Thirty years is an eyetwitch once you’re measuring your age in millennia, but Longinus can’t believe he almost missed the window. They’re only doing two more of these.

He contemplated a number of ways of getting aboard, even the traditional qualification, but math always made him go soft. Folded instead into a tiny crate labelled BRINE SHRIMP, he wonders if this compartment is even vacuum-sealed. But what’s it going to do? Kill him?

Endeavor begins to tremble on the pad and, for all his cynicism, he’s excited. Cursed to walk the earth forever. Yeah, well.

One way to fix that.

Longinus

There are two Legions VI for a while, one under Octavian, the other under Mark Antony: one carries the epithet Ferrata, the other Victrix. Victrix ends up kicking the shit out of Ferrata at Actium, so in retrospect that’s pretty apt.

Longinus only joins the remains of Ferrata a few decades thereafter, when their brass bulls have been knocked around, their she-wolves tarnished. Mostly they repeat cruel jokes about Herod, tell war stories and dice. He doesn’t care. He’s young, strong and ironclad, eager for his glory days, ready to grind the heathen under the wheels of blood and summer.

Simon bar Kokhba

“Fear not, citizen,” declares Simon bar Kokhba when they bring the mutilated man before him. “Though your attackers have taken speech and writing from you, yea, they will be found–for you can still answer yes or no!”

The man nods weakly.

“First–were they Israelites?”

He shakes his head.

“Foreigners,” spits the prince. “Armed with knife or sword?”

The man hesitates.

“Oh, right. Nod once for a knife, twice for a sword.”

He nods twice.

“Cool,” says Simon bar Kokhba. “Wait. Was that just one nod with two motions?”

Longinus resigns himself to just growing his hands and tongue back.

HeLa

HeLa is everywhere: stealthy and tenacious, hungry, a laboratory weed that has ruined more than one career by eating lesser cancers alive. Longinus is everywhere too, though closer in age and lineage (he suspects) to the transmissible tumors found on the genitals of dogs.

Sometimes he fakes research credentials just to get into labs and contaminate their petri gel. Here, he thinks, poking his dirty finger first in HeLa, then in or YAA or Tsugane or EB33. Have a nice forever!
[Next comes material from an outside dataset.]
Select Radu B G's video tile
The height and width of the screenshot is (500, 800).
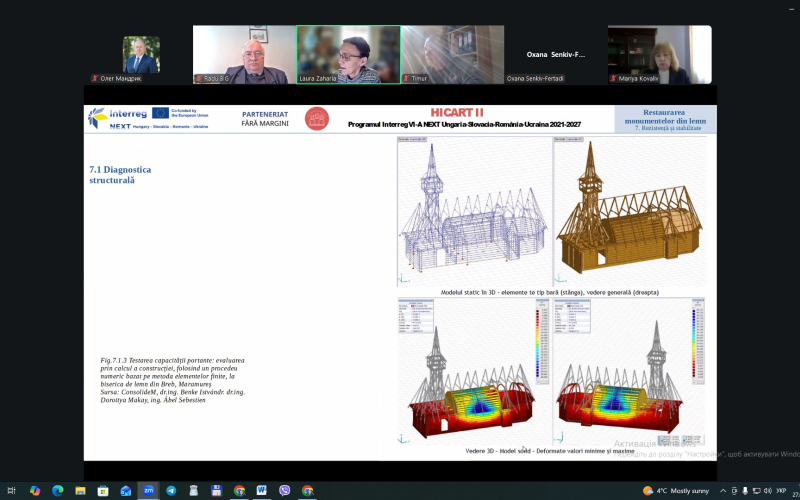pyautogui.click(x=243, y=54)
He can almost see why the old bastard gets off on it, this touch of life, this infliction of immortality.

Longinus

Iram is one of the first places he finds himself, seventy years into it, while he still considers the whole thing a lark. Such is his confidence in his own cynicism that he smirks knowingly to find that the “City of a Thousand Pillars” has, like, fifty-eight.
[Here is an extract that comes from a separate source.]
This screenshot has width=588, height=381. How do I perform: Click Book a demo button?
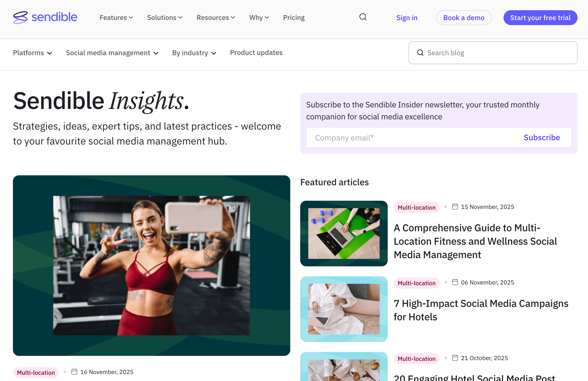coord(464,18)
Everything smells like frankincense and camel dung. Some of the merchants try to pass off one as the other.

He rushes to help when the first of the sinkholes suddenly gulps down a teahouse. Lugging a sobbing matron out of the sand, Longinus doesn’t even ponder his own wrongness about the cynicism thing.

Longinus

“NEEEAGH!” screams the leader, stripped to the waist, his three-tailed whip leaving long red weals on his back.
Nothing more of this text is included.